• [Document excerpt]:
* * * * * * * * *

The Omen

This week’s review is a hold over from last week, inspired by this site’s wonderful host and founder. Before Halloween, we were having a conversation on a grim morning with an overcast sky filled with the dark promise of more harsh unforgiving weather… a pal of gloom had overcome the Boston area. Aaron asked me: “what horror flicks do you recommend?” Not having given him my review for “The Mothman Prophecies” yet, I mentioned that one with the title for this week’s review: “The Omen”…

I’ve joked in a few of the forums I contribute to that the next Indiana Jones movie should start with the discovery of a face painted in the cave close to where the Dead Sea scrolls were recovered. Near the portrait would read the words in ancient text: “Beware the Rise of the Beast”… The face being that of the new Secretary General of the United Nations, all in an obvious referenced to a scene in “The Omen”.

Not to give too much of the movie away, Gregory Peck plays a American Ambassador who’s wife gives birth to a boy, who were told the child been still-born. A Priest at the hospital offers a deal to Robert Thorn (Peck), since the other woman down the hall died while giving birth to a son of her own… why not just switch his dead for the living and leave it at that? Thorn reluctantly agrees. The rest of the movie is the tragic tale of how this decision has grave consequences for all.

While half the movie is a succession of horrific scenes that detail the fate of those who try to warn Thorn about the true nature of his adopted child, the other half shows Thorn traveling around Europe as he pieces together facts on what to do about this childish horror.

* * * * * * * * *

• [Provided information]:

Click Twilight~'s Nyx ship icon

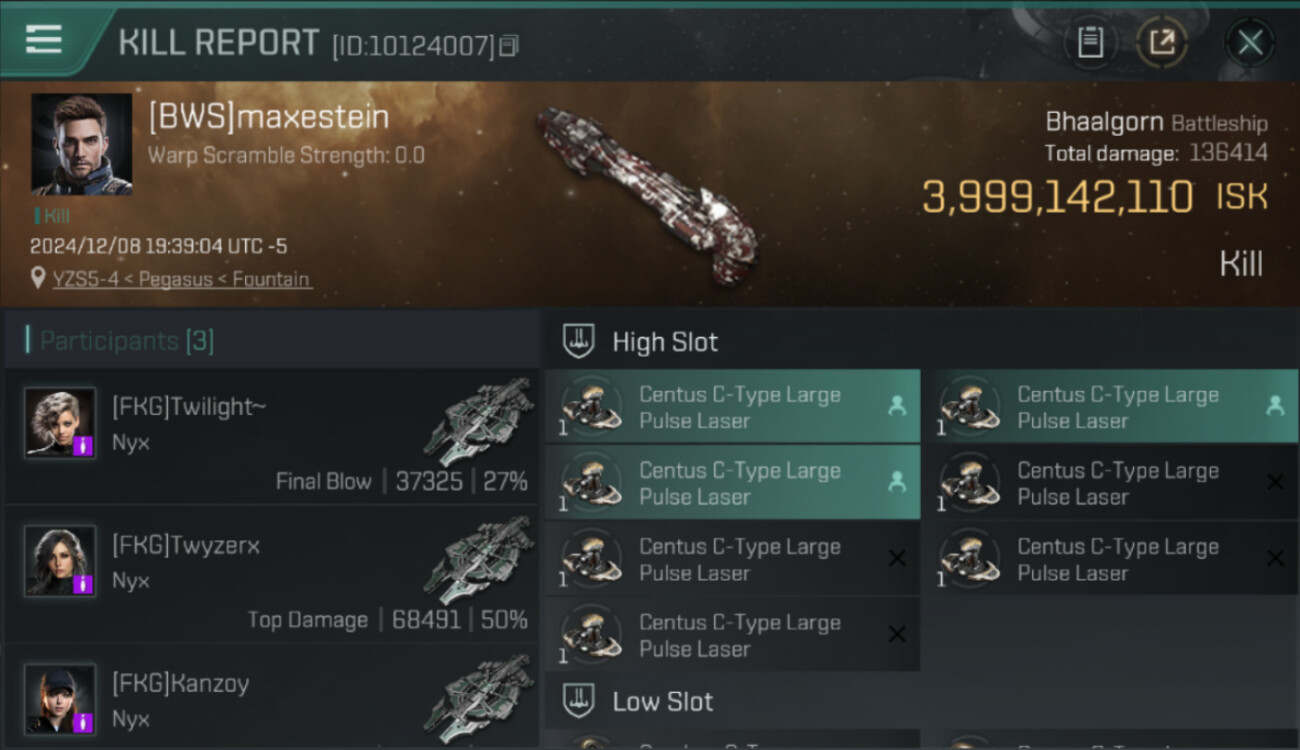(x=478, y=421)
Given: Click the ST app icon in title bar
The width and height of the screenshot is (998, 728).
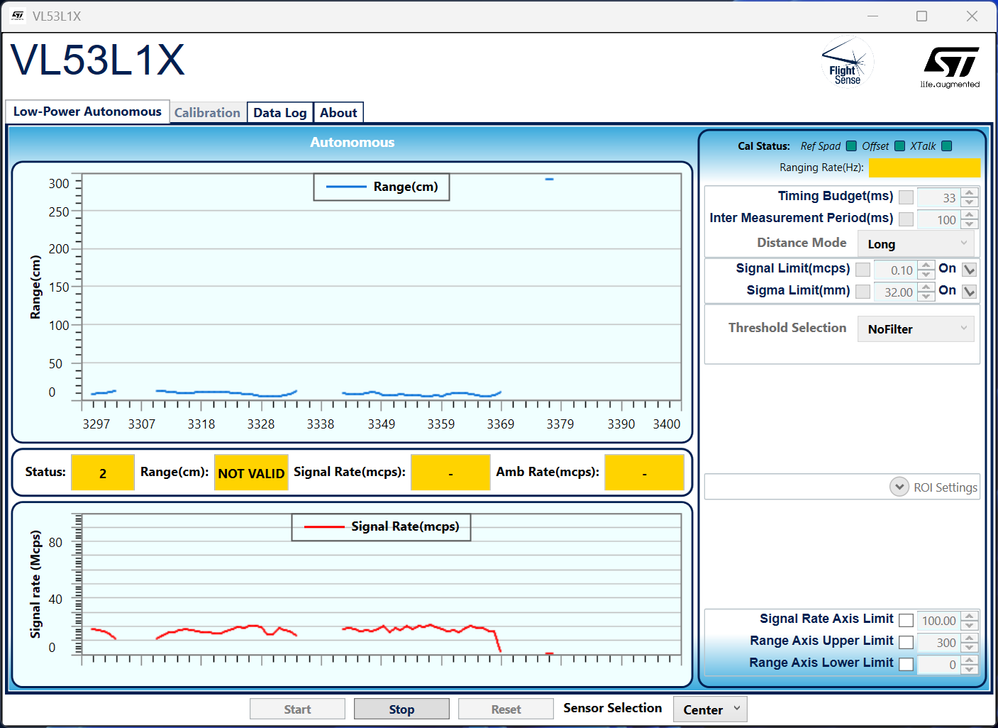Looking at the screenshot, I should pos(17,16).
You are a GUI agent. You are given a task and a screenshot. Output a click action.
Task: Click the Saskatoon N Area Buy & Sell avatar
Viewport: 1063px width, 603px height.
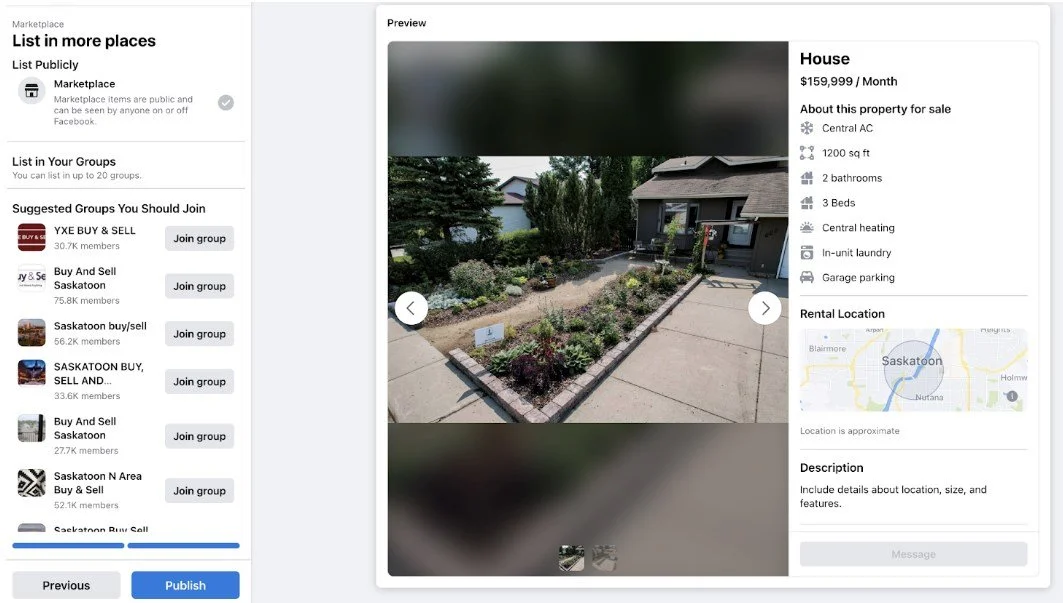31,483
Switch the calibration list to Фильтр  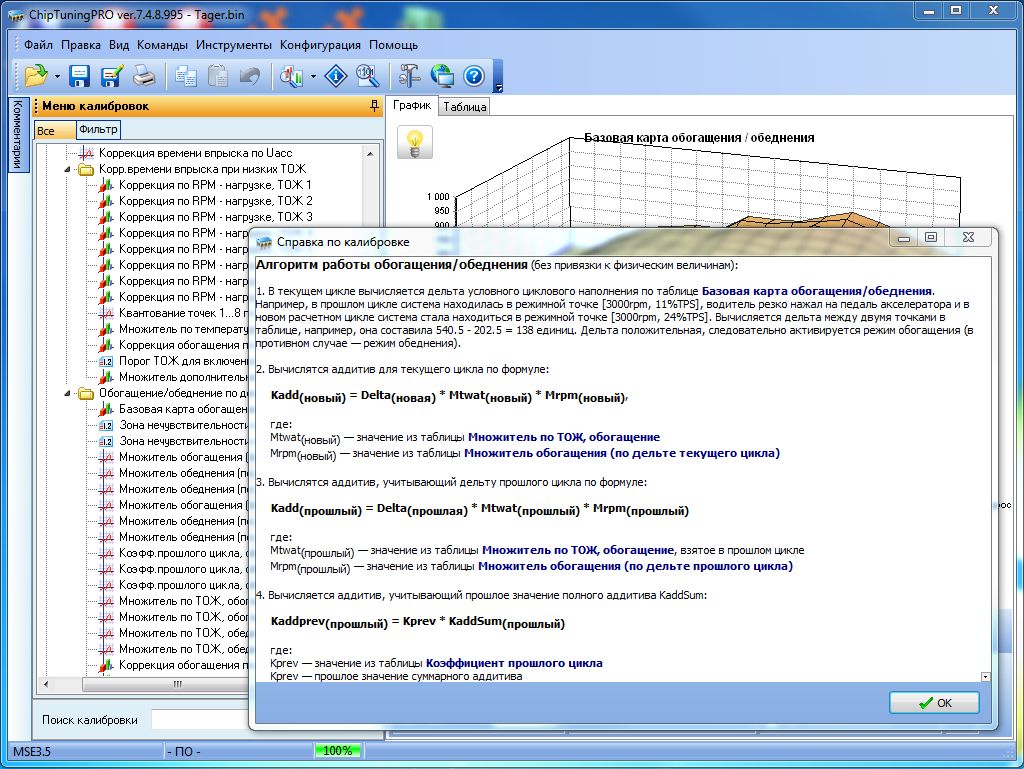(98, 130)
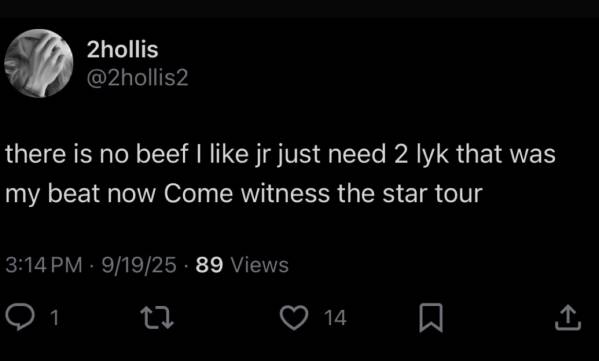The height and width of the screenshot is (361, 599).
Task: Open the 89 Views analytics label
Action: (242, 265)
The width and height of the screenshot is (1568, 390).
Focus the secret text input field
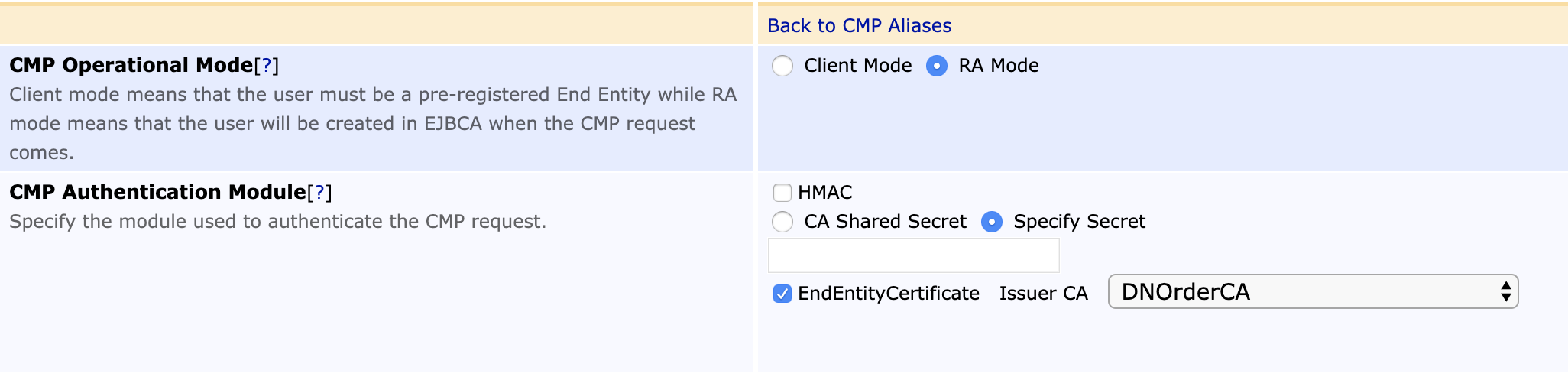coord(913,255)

* * * * * * * * *

• [Exercise tasks]:
**A)** Reproduce the part of the review of "The Omen" between "Not to give" and "consequences for all.", inclusive.
**B)** Decide whether each statement agrees with the review of "The Omen". Give yes or no for each, with the words of the review that settle it, quoted exactly.
(i) Gregory Peck plays an American Ambassador.
(ii) Thorn turns down the Priest's offer.
(iii) The conversation with Aaron took place after Halloween.
**C)** Carry on the review of "The Omen" from its last sentence.

• [Exercise results]:
**A)**
Not to give too much of the movie away, Gregory Peck plays a American Ambassador who’s wife gives birth to a boy, who were told the child been still-born. A Priest at the hospital offers a deal to Robert Thorn (Peck), since the other woman down the hall died while giving birth to a son of her own… why not just switch his dead for the living and leave it at that? Thorn reluctantly agrees. The rest of the movie is the tragic tale of how this decision has grave consequences for all.

**B)**
(i) Yes: "Gregory Peck plays a American Ambassador"
(ii) No: "Thorn reluctantly agrees."
(iii) No: "Before Halloween, we were having a conversation"

**C)**
The biggest thrill for Indy Fans is that there is an archeologist who is responsible for uncovering both the artifacts and ritual on how to dispose of the child-antichrist. Obviously, we all wish that Harrison Ford played the archeologist, had more of an active roll and there was a title change to this movie: “Raiders of the Relics of Megiddo”. Maybe next time.

If you’ve already seen the other movie I’ve reviewed last week or are just looking for a classic thriller to pass away the nights leading up to next year’s Halloween, this is a perfect choice. The Omen has seeped somewhat into our cultural awareness, for example- when someone has a misbehaving child, often one would joke that they adopted “Damien”, the title character of this motion picture. What was supposed to be a movie cashing into the occult phenomenon after the success of “The Exorcist” a year or so earlier, The Omen stands out as a thriller of it’s own. Although slightly dated for the time it was filmed 1973, Director Richard Donner took what must have been an over-the-top script and made it into a “Top Ten Horror Films of all time”. Mr. Donner was able to craft a vary human tale from this dark subject matter, and almost 30 years later “The Omen” is still one of the most intense motion pictures of its Genre.